FPFC first filed for bankruptcy protection Oct. 29, when it determined it no longer could reconcile the debt it incurred when its Michigan real-estate ventures faltered in 2008. In addition to its debts with the treasury, the holding company is $62 million in debt from a series of high-risk bonds it issued in 2003 and 2005.
The Treasury Department contends that FPFC has not maximized the value of the bank, which primarily holds $39 million in net operating loss, in addition to providing an unfair advantage to Talmer Bancorp by giving it protections that will “chill bidding.”
When it became evident FPFC would require bankruptcy protection, the company began shopping First Place through an investment bank, which eventually turned out offers from 44 organizations interested in all or some of the bank’s assets.
Talmer Bancorp was selected as the best solution to strengthen First Place’s capital base and help it meet the requirements of federal regulators.
In being selected as the “stalking-horse bidder,” however, Talmer was granted special protections that would make it impossible for a competing bidder to prevail unless it bids $51 million, according to the court documents.
The proceedings also are garnering national attention, with the revelation that W.L. Ross & Co., owned by the billionaire investor Wilbur Ross, is Talmer Bancorp’s leading investor, holding 24 percent of the company’s shares.
Ross made his fortune as an opportunity investor known for buying ailing steel companies when no one else would and guiding other businesses through the restructuring process.
In an interview with The Wall Street Journal, Ross said First Place was shopped extensively to other bidders and his offer was the highest, maintaining that “you can’t invent bids that don’t exist.”

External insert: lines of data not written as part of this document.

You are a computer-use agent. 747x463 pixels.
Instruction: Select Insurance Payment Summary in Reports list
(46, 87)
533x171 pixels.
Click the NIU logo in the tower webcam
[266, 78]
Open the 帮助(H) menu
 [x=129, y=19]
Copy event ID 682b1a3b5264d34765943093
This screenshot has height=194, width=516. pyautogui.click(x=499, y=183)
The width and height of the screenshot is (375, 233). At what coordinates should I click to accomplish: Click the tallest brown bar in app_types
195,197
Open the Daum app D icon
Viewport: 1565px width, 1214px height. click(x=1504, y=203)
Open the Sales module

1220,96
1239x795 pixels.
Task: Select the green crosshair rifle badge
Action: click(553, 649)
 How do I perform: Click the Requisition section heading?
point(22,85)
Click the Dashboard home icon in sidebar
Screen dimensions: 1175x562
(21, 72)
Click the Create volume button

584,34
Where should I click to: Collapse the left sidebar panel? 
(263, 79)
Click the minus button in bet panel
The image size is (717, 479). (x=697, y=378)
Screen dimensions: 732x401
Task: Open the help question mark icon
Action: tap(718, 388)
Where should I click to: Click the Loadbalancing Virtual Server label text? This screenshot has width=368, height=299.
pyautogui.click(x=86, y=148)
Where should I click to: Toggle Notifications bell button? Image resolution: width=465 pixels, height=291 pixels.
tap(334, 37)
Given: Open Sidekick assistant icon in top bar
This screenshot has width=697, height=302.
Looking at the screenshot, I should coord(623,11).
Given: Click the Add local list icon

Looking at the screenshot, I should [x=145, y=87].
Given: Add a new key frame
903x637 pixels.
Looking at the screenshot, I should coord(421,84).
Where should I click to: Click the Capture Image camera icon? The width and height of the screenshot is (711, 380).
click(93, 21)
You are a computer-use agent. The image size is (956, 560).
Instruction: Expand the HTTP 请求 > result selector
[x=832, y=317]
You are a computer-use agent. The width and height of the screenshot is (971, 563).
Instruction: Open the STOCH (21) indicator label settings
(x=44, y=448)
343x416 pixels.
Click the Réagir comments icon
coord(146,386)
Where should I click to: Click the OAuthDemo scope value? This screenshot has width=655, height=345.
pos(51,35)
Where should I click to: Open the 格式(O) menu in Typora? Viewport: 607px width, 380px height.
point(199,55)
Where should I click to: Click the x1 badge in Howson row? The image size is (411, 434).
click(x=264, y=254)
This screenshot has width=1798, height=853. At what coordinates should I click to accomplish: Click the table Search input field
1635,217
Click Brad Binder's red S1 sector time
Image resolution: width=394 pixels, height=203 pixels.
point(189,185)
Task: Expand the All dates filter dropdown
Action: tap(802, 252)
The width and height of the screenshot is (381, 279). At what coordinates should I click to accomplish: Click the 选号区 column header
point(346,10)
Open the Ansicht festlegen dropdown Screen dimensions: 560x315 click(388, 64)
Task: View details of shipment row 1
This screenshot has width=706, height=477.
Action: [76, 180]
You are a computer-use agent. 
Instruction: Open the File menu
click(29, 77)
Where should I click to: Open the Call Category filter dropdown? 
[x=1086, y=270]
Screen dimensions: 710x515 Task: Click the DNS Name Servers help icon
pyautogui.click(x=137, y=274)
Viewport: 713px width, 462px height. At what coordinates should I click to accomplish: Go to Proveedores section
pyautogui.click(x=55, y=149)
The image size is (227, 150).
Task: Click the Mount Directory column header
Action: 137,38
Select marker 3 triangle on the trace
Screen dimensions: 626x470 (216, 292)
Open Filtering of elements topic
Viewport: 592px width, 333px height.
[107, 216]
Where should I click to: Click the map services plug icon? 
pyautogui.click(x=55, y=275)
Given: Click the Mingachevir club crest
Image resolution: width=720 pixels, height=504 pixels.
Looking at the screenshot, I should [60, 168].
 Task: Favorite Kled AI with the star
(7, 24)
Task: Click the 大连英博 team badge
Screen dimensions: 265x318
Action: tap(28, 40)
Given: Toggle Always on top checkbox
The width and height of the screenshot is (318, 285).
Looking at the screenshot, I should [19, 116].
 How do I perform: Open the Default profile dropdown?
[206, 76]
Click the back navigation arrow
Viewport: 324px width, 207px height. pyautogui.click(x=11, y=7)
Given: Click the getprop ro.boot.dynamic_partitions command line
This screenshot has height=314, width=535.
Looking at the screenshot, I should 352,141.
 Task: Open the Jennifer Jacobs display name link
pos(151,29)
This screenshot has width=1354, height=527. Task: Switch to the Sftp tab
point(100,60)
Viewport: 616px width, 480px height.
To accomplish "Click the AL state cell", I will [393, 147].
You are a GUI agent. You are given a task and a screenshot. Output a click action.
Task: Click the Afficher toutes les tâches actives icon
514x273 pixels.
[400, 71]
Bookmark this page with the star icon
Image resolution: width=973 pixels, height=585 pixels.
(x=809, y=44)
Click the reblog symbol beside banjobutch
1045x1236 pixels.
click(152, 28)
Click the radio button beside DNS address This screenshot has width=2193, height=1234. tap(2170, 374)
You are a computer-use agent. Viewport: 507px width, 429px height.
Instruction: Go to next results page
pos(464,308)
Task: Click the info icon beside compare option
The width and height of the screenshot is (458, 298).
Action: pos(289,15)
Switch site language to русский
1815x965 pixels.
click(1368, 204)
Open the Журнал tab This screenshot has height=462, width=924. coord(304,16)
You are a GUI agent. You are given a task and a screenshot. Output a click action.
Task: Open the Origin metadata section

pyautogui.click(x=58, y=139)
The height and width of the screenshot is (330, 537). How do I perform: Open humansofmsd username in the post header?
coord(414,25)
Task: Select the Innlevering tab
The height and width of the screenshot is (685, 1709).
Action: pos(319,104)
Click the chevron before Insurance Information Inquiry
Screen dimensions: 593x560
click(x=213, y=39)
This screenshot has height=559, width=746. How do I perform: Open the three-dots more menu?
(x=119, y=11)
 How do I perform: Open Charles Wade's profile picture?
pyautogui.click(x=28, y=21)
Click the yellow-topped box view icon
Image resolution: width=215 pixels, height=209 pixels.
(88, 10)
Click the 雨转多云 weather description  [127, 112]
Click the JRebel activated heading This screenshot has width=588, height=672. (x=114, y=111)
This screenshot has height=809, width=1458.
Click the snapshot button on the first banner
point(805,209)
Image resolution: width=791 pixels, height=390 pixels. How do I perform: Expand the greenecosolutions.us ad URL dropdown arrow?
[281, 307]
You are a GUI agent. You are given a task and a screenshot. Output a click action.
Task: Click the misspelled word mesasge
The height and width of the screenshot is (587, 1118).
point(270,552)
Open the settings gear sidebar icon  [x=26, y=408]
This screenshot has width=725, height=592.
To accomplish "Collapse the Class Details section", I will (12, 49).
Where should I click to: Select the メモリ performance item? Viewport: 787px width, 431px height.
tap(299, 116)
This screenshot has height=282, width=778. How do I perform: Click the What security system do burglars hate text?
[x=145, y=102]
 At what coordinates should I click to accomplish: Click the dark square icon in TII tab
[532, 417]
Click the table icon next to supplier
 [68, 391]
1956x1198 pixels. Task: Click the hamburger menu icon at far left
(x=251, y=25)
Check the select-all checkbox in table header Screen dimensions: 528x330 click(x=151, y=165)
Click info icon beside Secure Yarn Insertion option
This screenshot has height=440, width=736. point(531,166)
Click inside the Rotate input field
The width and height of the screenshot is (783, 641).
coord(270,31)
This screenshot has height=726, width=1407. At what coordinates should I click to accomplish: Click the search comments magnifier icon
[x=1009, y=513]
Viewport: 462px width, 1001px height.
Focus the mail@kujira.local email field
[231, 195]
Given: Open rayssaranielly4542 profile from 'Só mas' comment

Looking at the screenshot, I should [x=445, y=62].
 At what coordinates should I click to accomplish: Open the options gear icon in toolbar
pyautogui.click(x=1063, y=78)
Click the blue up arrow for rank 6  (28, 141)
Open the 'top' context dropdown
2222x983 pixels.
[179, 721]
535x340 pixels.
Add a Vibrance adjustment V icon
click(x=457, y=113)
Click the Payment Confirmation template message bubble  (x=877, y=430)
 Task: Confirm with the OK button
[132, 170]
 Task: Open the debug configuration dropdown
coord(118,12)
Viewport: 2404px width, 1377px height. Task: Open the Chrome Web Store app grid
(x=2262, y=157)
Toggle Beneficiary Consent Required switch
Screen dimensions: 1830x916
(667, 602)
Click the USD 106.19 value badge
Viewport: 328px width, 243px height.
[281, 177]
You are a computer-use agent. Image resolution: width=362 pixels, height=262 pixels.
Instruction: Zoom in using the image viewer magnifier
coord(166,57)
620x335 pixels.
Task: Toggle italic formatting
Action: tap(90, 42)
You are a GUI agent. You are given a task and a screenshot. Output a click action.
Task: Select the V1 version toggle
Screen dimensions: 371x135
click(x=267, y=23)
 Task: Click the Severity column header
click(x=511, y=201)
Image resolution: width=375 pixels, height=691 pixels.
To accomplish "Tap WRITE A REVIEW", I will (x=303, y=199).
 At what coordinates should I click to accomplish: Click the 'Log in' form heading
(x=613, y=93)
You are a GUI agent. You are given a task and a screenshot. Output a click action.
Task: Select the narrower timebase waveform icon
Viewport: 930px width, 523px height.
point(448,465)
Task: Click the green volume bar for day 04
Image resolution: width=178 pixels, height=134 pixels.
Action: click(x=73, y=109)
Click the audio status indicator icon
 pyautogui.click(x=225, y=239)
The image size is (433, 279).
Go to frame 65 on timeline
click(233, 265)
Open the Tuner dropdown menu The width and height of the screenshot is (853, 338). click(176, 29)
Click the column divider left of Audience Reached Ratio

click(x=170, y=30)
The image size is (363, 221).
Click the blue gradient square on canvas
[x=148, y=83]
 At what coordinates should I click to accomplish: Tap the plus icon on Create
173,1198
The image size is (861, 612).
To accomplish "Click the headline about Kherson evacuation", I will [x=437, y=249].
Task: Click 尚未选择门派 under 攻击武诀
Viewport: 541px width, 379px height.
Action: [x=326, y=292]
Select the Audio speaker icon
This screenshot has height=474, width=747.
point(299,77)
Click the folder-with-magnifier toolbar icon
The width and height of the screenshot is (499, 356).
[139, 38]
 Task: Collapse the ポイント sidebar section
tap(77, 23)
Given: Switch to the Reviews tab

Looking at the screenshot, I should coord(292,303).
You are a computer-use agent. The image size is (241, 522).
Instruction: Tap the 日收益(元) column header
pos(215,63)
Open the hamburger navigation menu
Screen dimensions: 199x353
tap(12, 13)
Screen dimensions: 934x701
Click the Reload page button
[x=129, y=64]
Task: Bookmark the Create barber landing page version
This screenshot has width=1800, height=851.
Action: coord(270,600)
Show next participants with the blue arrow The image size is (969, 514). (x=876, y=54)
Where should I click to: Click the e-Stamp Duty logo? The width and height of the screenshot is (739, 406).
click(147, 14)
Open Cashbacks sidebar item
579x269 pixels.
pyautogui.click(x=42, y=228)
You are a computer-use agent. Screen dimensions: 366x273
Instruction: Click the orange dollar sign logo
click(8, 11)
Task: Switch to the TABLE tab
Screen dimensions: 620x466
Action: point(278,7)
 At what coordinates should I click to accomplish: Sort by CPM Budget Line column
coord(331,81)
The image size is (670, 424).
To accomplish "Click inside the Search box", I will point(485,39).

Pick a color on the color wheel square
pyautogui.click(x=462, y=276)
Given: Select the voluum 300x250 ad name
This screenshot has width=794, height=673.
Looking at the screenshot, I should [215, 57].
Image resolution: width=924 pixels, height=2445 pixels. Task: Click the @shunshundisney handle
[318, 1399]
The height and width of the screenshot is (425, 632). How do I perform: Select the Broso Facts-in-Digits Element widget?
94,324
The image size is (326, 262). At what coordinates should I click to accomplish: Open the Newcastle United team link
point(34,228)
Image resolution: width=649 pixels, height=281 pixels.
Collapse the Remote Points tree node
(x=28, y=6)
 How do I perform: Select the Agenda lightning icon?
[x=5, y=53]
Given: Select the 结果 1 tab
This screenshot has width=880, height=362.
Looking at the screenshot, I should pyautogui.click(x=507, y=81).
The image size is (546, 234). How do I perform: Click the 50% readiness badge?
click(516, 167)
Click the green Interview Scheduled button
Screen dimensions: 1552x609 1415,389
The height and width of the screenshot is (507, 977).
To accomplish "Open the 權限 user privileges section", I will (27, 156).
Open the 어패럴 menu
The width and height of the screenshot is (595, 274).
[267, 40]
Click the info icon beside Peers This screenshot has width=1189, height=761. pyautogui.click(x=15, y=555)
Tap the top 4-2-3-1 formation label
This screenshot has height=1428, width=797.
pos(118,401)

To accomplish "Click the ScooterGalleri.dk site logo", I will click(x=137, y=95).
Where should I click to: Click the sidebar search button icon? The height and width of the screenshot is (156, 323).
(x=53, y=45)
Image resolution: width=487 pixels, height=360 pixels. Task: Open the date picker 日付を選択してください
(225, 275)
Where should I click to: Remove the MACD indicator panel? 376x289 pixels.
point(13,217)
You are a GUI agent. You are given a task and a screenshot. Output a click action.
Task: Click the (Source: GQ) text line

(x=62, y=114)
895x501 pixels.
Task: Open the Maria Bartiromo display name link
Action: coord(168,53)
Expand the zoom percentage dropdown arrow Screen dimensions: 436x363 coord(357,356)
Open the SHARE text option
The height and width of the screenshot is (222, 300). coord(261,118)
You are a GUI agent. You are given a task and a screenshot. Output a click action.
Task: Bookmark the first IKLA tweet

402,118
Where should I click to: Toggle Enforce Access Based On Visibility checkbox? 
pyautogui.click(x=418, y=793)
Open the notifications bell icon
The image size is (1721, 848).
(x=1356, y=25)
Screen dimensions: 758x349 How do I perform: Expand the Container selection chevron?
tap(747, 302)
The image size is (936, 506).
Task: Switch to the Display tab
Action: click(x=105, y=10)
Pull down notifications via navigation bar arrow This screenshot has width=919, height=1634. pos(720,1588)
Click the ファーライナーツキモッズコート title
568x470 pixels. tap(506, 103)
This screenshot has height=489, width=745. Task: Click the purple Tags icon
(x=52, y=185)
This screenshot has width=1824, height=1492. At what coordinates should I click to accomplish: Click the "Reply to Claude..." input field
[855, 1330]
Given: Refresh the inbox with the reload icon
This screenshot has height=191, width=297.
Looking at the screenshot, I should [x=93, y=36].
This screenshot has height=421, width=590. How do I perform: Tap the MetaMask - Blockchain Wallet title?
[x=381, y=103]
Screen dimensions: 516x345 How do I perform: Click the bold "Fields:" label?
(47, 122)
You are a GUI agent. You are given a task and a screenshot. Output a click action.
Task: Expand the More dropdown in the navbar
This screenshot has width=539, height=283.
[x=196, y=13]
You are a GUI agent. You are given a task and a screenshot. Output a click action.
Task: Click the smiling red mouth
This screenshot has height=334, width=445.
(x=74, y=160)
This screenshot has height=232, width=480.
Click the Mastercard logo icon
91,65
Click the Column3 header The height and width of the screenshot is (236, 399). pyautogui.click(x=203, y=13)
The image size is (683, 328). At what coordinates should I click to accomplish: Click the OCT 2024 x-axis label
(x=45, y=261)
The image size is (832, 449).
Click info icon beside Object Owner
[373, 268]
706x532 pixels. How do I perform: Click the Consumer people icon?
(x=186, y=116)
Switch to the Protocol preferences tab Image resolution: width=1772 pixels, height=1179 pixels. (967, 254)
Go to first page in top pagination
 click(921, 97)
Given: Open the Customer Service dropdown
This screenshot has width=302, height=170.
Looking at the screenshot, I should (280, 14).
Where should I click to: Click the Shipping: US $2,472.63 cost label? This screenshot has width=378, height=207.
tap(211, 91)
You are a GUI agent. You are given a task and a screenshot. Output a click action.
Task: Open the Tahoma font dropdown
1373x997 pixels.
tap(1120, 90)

Shellie Maitre, Talmer’s chief marketing officer, agreed, saying, “[First Place] was shopped extensively, and their investors were looking for parties interested in buying the bank — we had what they deemed to be the best bid.”
A Dec. 7 hearing originally was scheduled to approve the sale. Officials with First Place could not be reached to comment Monday. Maitre said those close to the bankruptcy process expected delays to occur.